[RECORDS PROVIDED]
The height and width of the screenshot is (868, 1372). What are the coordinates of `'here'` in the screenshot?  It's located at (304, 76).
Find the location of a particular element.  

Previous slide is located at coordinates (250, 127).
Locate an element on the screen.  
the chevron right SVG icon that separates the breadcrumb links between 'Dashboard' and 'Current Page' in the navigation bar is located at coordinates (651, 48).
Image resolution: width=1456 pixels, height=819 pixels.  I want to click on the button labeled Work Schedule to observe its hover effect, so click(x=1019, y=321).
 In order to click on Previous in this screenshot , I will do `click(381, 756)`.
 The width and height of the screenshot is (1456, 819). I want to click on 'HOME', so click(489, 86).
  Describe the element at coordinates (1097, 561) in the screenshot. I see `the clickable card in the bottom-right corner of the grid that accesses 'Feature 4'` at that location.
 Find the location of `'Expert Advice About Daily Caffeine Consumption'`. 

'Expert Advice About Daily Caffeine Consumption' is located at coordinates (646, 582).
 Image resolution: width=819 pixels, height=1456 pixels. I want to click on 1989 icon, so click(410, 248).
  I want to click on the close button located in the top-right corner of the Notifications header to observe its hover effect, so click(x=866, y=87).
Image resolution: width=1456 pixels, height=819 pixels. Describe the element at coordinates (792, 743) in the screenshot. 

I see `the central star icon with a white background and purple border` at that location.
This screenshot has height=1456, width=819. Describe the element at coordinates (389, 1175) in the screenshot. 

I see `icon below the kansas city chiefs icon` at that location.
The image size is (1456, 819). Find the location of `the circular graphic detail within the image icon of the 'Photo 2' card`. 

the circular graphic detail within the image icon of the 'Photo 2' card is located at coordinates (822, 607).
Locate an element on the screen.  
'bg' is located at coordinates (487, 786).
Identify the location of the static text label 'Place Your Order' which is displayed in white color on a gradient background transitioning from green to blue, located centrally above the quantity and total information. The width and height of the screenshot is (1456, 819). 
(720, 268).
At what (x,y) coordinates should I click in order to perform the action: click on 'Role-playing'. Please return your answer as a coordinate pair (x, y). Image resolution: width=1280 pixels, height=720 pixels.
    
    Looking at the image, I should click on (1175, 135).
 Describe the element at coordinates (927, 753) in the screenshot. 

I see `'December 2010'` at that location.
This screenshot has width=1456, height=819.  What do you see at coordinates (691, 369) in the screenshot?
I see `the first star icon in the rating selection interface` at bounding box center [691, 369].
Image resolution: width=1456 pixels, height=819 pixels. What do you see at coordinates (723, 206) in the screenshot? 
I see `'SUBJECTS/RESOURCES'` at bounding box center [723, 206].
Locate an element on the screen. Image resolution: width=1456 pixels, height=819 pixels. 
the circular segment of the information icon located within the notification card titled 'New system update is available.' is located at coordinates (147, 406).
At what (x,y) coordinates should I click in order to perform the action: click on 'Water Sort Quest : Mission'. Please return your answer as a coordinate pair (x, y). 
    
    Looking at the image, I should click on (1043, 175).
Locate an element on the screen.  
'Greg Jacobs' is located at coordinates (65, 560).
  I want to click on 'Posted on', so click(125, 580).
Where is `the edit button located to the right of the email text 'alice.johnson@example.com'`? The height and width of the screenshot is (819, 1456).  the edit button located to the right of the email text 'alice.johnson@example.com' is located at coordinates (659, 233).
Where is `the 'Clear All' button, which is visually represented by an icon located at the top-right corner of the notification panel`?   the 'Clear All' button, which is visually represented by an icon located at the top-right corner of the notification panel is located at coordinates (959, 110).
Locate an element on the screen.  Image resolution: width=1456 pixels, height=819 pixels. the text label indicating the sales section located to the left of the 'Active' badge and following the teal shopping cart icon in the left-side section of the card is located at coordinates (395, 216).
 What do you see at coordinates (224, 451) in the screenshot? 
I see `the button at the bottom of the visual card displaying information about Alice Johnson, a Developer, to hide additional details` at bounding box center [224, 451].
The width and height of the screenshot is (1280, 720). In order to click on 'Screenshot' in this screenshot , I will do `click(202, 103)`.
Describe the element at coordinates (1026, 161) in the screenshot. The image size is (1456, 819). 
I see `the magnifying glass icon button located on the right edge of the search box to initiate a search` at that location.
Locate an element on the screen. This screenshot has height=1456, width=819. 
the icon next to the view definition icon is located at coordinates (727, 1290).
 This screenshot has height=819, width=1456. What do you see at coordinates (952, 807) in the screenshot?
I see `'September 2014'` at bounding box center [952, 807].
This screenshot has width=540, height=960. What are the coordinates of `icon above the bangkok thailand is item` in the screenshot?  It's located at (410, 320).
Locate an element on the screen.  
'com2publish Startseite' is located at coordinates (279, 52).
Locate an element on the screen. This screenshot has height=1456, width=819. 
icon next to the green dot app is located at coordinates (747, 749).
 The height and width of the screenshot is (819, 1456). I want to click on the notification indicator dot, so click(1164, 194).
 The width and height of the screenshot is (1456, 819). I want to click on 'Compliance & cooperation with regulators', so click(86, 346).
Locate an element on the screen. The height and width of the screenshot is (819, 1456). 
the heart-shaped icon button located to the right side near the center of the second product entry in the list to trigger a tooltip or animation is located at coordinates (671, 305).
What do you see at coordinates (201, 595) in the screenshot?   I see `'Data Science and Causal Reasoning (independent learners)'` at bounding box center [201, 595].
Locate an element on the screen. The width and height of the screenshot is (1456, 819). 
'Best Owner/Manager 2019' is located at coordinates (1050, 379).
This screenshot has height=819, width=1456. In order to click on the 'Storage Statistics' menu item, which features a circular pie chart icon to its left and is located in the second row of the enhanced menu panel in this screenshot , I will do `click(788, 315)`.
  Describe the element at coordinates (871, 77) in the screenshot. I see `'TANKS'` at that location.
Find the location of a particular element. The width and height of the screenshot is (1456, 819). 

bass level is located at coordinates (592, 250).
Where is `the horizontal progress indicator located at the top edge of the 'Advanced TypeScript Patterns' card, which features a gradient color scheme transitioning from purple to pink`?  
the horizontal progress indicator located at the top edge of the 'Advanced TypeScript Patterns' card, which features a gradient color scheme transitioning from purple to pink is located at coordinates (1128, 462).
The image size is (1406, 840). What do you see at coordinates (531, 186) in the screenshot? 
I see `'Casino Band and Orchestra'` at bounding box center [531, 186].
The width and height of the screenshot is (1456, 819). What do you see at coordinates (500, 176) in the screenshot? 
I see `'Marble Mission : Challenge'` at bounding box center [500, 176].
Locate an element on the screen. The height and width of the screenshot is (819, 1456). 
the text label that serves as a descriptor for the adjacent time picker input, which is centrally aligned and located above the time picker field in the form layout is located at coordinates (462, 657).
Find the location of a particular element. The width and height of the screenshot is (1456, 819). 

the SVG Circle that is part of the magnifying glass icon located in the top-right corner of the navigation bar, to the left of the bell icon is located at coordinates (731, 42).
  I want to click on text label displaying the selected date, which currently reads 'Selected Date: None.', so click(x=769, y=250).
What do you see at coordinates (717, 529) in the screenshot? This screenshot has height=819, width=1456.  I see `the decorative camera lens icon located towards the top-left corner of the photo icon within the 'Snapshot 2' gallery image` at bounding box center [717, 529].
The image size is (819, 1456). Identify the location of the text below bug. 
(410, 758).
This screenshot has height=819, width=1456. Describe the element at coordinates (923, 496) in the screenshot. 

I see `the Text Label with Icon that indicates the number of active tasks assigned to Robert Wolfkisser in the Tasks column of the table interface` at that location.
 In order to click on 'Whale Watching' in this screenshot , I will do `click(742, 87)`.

[TASK REQUIREMENTS] Render every line of the records above as a Markdown table with two columns, "Index" and "Text." Number each non-blank line in sequence and omit the blank lines.

[ANSWER FOR THIS EXERCISE]
| Index | Text |
|---|---|
| 1 | The height and width of the screenshot is (868, 1372). What are the coordinates of `'here'` in the screenshot?  It's located at (304, 76). |
| 2 | Find the location of a particular element.   |
| 3 | Previous slide is located at coordinates (250, 127). |
| 4 | Locate an element on the screen.   |
| 5 | the chevron right SVG icon that separates the breadcrumb links between 'Dashboard' and 'Current Page' in the navigation bar is located at coordinates (651, 48). |
| 6 | Image resolution: width=1456 pixels, height=819 pixels.  I want to click on the button labeled Work Schedule to observe its hover effect, so click(x=1019, y=321). |
| 7 |  In order to click on Previous in this screenshot , I will do `click(381, 756)`. |
| 8 |  The width and height of the screenshot is (1456, 819). I want to click on 'HOME', so click(489, 86). |
| 9 |   Describe the element at coordinates (1097, 561) in the screenshot. I see `the clickable card in the bottom-right corner of the grid that accesses 'Feature 4'` at that location. |
| 10 |  Find the location of `'Expert Advice About Daily Caffeine Consumption'`.  |
| 11 | 'Expert Advice About Daily Caffeine Consumption' is located at coordinates (646, 582). |
| 12 |  Image resolution: width=819 pixels, height=1456 pixels. I want to click on 1989 icon, so click(410, 248). |
| 13 |   I want to click on the close button located in the top-right corner of the Notifications header to observe its hover effect, so click(x=866, y=87). |
| 14 | Image resolution: width=1456 pixels, height=819 pixels. Describe the element at coordinates (792, 743) in the screenshot.  |
| 15 | I see `the central star icon with a white background and purple border` at that location. |
| 16 | This screenshot has height=1456, width=819. Describe the element at coordinates (389, 1175) in the screenshot.  |
| 17 | I see `icon below the kansas city chiefs icon` at that location. |
| 18 | The image size is (1456, 819). Find the location of `the circular graphic detail within the image icon of the 'Photo 2' card`.  |
| 19 | the circular graphic detail within the image icon of the 'Photo 2' card is located at coordinates (822, 607). |
| 20 | Locate an element on the screen.   |
| 21 | 'bg' is located at coordinates (487, 786). |
| 22 | Identify the location of the static text label 'Place Your Order' which is displayed in white color on a gradient background transitioning from green to blue, located centrally above the quantity and total information. The width and height of the screenshot is (1456, 819).  |
| 23 | (720, 268). |
| 24 | At what (x,y) coordinates should I click in order to perform the action: click on 'Role-playing'. Please return your answer as a coordinate pair (x, y). Image resolution: width=1280 pixels, height=720 pixels. |
| 25 |     Looking at the image, I should click on (1175, 135). |
| 26 |  Describe the element at coordinates (927, 753) in the screenshot.  |
| 27 | I see `'December 2010'` at that location. |
| 28 | This screenshot has width=1456, height=819.  What do you see at coordinates (691, 369) in the screenshot? |
| 29 | I see `the first star icon in the rating selection interface` at bounding box center [691, 369]. |
| 30 | Image resolution: width=1456 pixels, height=819 pixels. What do you see at coordinates (723, 206) in the screenshot?  |
| 31 | I see `'SUBJECTS/RESOURCES'` at bounding box center [723, 206]. |
| 32 | Locate an element on the screen. Image resolution: width=1456 pixels, height=819 pixels.  |
| 33 | the circular segment of the information icon located within the notification card titled 'New system update is available.' is located at coordinates (147, 406). |
| 34 | At what (x,y) coordinates should I click in order to perform the action: click on 'Water Sort Quest : Mission'. Please return your answer as a coordinate pair (x, y).  |
| 35 |     Looking at the image, I should click on (1043, 175). |
| 36 | Locate an element on the screen.   |
| 37 | 'Greg Jacobs' is located at coordinates (65, 560). |
| 38 |   I want to click on 'Posted on', so click(125, 580). |
| 39 | Where is `the edit button located to the right of the email text 'alice.johnson@example.com'`? The height and width of the screenshot is (819, 1456).  the edit button located to the right of the email text 'alice.johnson@example.com' is located at coordinates (659, 233). |
| 40 | Where is `the 'Clear All' button, which is visually represented by an icon located at the top-right corner of the notification panel`?   the 'Clear All' button, which is visually represented by an icon located at the top-right corner of the notification panel is located at coordinates (959, 110). |
| 41 | Locate an element on the screen.  Image resolution: width=1456 pixels, height=819 pixels. the text label indicating the sales section located to the left of the 'Active' badge and following the teal shopping cart icon in the left-side section of the card is located at coordinates (395, 216). |
| 42 |  What do you see at coordinates (224, 451) in the screenshot?  |
| 43 | I see `the button at the bottom of the visual card displaying information about Alice Johnson, a Developer, to hide additional details` at bounding box center [224, 451]. |
| 44 | The width and height of the screenshot is (1280, 720). In order to click on 'Screenshot' in this screenshot , I will do `click(202, 103)`. |
| 45 | Describe the element at coordinates (1026, 161) in the screenshot. The image size is (1456, 819).  |
| 46 | I see `the magnifying glass icon button located on the right edge of the search box to initiate a search` at that location. |
| 47 | Locate an element on the screen. This screenshot has height=1456, width=819.  |
| 48 | the icon next to the view definition icon is located at coordinates (727, 1290). |
| 49 |  This screenshot has height=819, width=1456. What do you see at coordinates (952, 807) in the screenshot? |
| 50 | I see `'September 2014'` at bounding box center [952, 807]. |
| 51 | This screenshot has width=540, height=960. What are the coordinates of `icon above the bangkok thailand is item` in the screenshot?  It's located at (410, 320). |
| 52 | Locate an element on the screen.   |
| 53 | 'com2publish Startseite' is located at coordinates (279, 52). |
| 54 | Locate an element on the screen. This screenshot has height=1456, width=819.  |
| 55 | icon next to the green dot app is located at coordinates (747, 749). |
| 56 |  The height and width of the screenshot is (819, 1456). I want to click on the notification indicator dot, so click(1164, 194). |
| 57 |  The width and height of the screenshot is (1456, 819). I want to click on 'Compliance & cooperation with regulators', so click(86, 346). |
| 58 | Locate an element on the screen. The height and width of the screenshot is (819, 1456).  |
| 59 | the heart-shaped icon button located to the right side near the center of the second product entry in the list to trigger a tooltip or animation is located at coordinates (671, 305). |
| 60 | What do you see at coordinates (201, 595) in the screenshot?   I see `'Data Science and Causal Reasoning (independent learners)'` at bounding box center [201, 595]. |
| 61 | Locate an element on the screen. The width and height of the screenshot is (1456, 819).  |
| 62 | 'Best Owner/Manager 2019' is located at coordinates (1050, 379). |
| 63 | This screenshot has height=819, width=1456. In order to click on the 'Storage Statistics' menu item, which features a circular pie chart icon to its left and is located in the second row of the enhanced menu panel in this screenshot , I will do `click(788, 315)`. |
| 64 |   Describe the element at coordinates (871, 77) in the screenshot. I see `'TANKS'` at that location. |
| 65 | Find the location of a particular element. The width and height of the screenshot is (1456, 819).  |
| 66 | bass level is located at coordinates (592, 250). |
| 67 | Where is `the horizontal progress indicator located at the top edge of the 'Advanced TypeScript Patterns' card, which features a gradient color scheme transitioning from purple to pink`?   |
| 68 | the horizontal progress indicator located at the top edge of the 'Advanced TypeScript Patterns' card, which features a gradient color scheme transitioning from purple to pink is located at coordinates (1128, 462). |
| 69 | The image size is (1406, 840). What do you see at coordinates (531, 186) in the screenshot?  |
| 70 | I see `'Casino Band and Orchestra'` at bounding box center [531, 186]. |
| 71 | The width and height of the screenshot is (1456, 819). What do you see at coordinates (500, 176) in the screenshot?  |
| 72 | I see `'Marble Mission : Challenge'` at bounding box center [500, 176]. |
| 73 | Locate an element on the screen. The height and width of the screenshot is (819, 1456).  |
| 74 | the text label that serves as a descriptor for the adjacent time picker input, which is centrally aligned and located above the time picker field in the form layout is located at coordinates (462, 657). |
| 75 | Find the location of a particular element. The width and height of the screenshot is (1456, 819).  |
| 76 | the SVG Circle that is part of the magnifying glass icon located in the top-right corner of the navigation bar, to the left of the bell icon is located at coordinates (731, 42). |
| 77 |   I want to click on text label displaying the selected date, which currently reads 'Selected Date: None.', so click(x=769, y=250). |
| 78 | What do you see at coordinates (717, 529) in the screenshot? This screenshot has height=819, width=1456.  I see `the decorative camera lens icon located towards the top-left corner of the photo icon within the 'Snapshot 2' gallery image` at bounding box center [717, 529]. |
| 79 | The image size is (819, 1456). Identify the location of the text below bug.  |
| 80 | (410, 758). |
| 81 | This screenshot has height=819, width=1456. Describe the element at coordinates (923, 496) in the screenshot.  |
| 82 | I see `the Text Label with Icon that indicates the number of active tasks assigned to Robert Wolfkisser in the Tasks column of the table interface` at that location. |
| 83 |  In order to click on 'Whale Watching' in this screenshot , I will do `click(742, 87)`. |